Personal information
- Full name: Mohamed Kamanor
- Date of birth: 15 October 1992 (age 33)
- Place of birth: Freetown, Sierra Leone
- Height: 1.77 m (5 ft 10 in)
- Position: Defender

Team information
- Current team: FC Kallon

Senior career*
- Years: Team / Apps / (Gls)
- 2008–: FC Kallon
- 2012: → Umeå FC (loan) / 13 / (0)
- 2012: → Djurgårdens IF (loan) / 0 / (0)

= Mohamed Kamanor =

Sierra Leonean footballer

Mohamed Kamanor (born 15 October 1992 in Freetown, Sierra Leone) is a Sierra Leonean footballer who plays for FC Kallon as a defender.

==Career==

===FC Kallon===
Mohamaed Kamanor was recruited to top Sierra Leone National Premier League club FC Kallon by popular Sierra Leonean football agent Chernor Musa Jalloh, who is well known for recruiting many talented young Sierra Leonean footballers.

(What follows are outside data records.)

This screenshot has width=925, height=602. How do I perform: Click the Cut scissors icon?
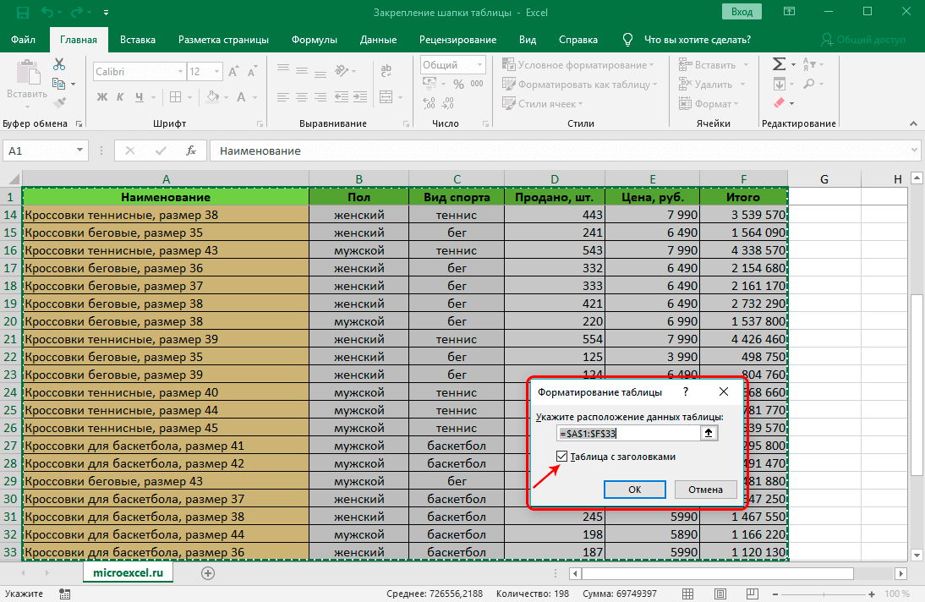59,65
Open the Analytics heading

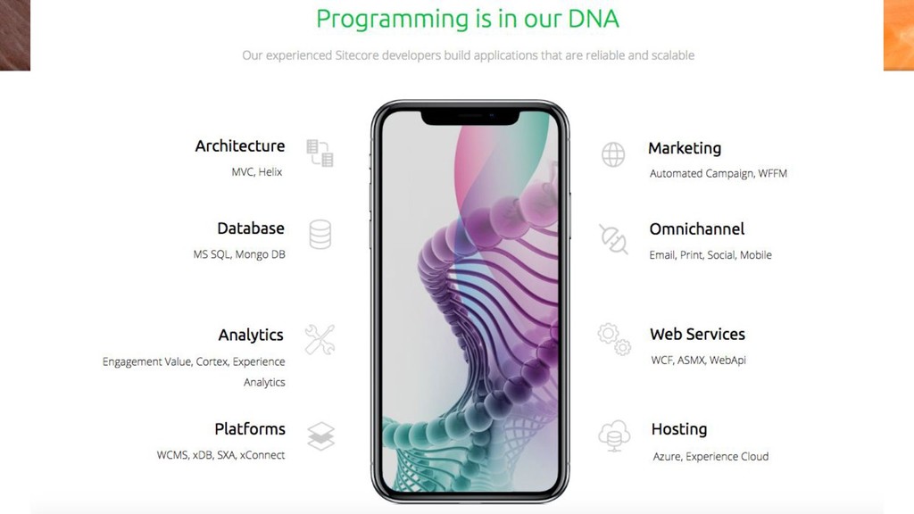(251, 336)
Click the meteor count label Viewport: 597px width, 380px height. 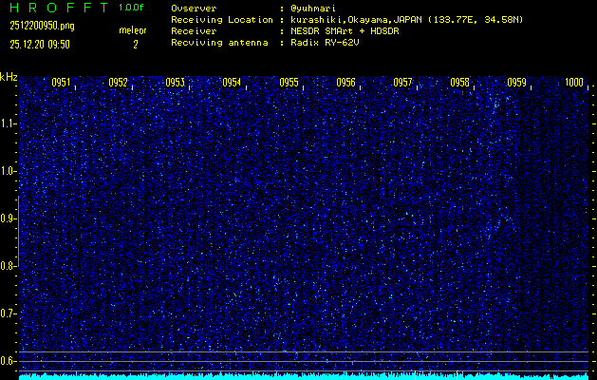[133, 30]
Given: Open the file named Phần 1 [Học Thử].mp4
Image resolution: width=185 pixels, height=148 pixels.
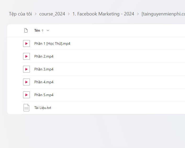Looking at the screenshot, I should tap(52, 43).
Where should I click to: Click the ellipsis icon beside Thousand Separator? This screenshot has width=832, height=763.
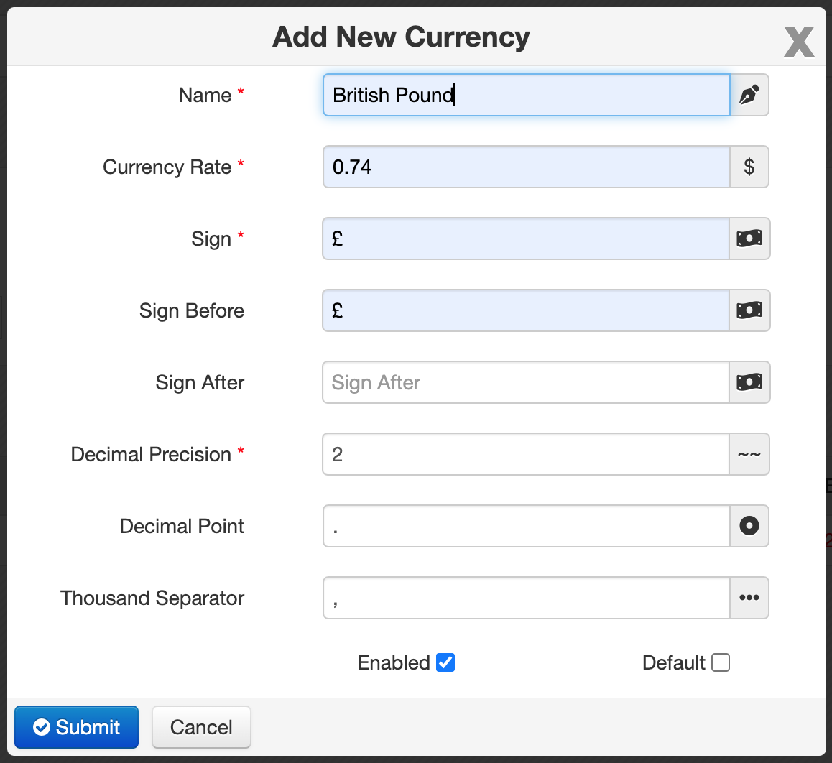pyautogui.click(x=749, y=598)
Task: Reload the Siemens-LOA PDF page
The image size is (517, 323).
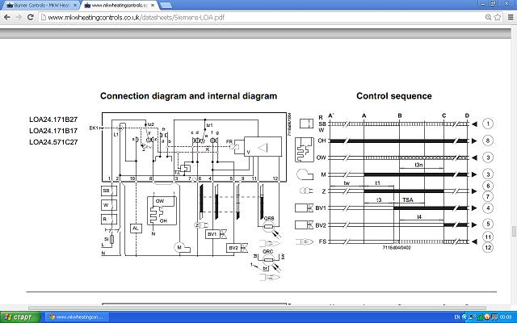Action: pos(31,17)

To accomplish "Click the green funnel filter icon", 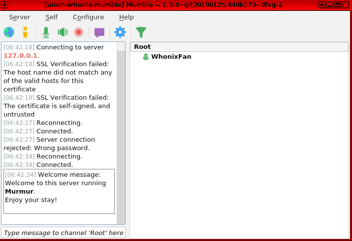I will [141, 33].
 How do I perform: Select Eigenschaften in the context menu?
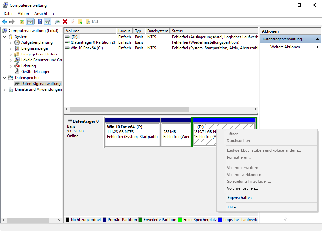point(239,198)
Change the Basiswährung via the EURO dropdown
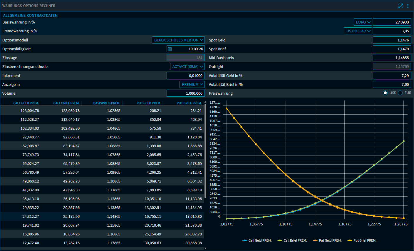Viewport: 414px width, 251px height. pos(363,22)
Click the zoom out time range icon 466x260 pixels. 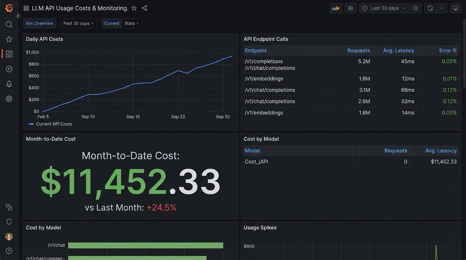click(x=416, y=8)
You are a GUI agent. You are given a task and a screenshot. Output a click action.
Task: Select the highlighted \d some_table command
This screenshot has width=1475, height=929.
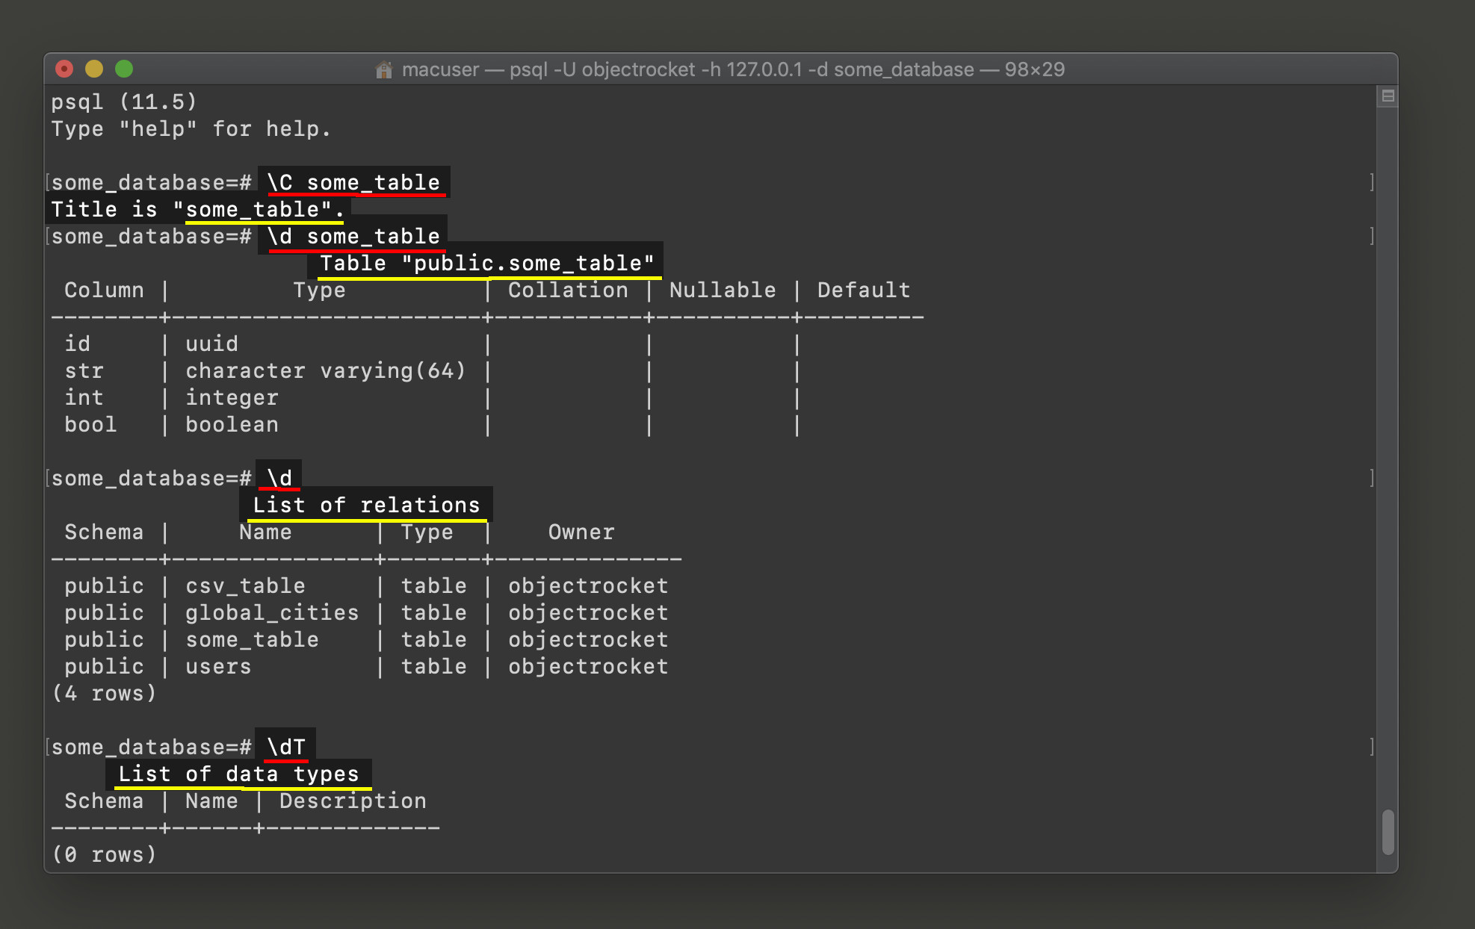point(353,236)
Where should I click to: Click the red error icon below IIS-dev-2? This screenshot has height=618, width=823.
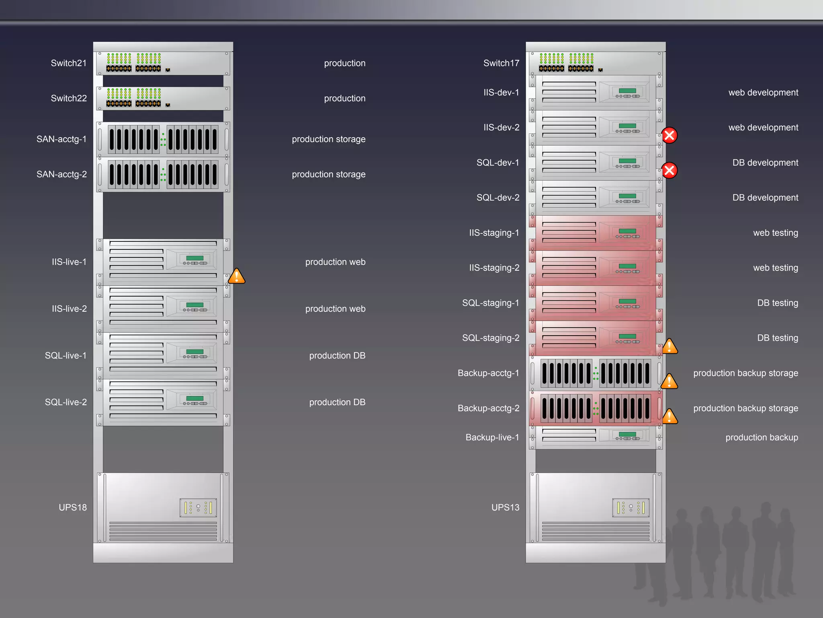(669, 136)
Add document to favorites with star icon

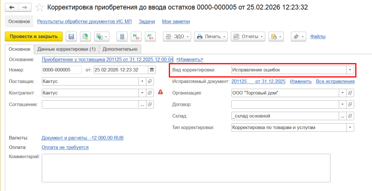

While at FC Kallon, Kamanor quickly established himself as one of the most talented players in the Sierra Leone Premier League.

===Umeå FC===
Kamanor signed for Superettan club Umeå FC in 2012. He was recruited by Umeå FC during the club agent visit to Sierra Leone in early 2012. Kamanor was again loaned to Umeå FC in the following season 2013.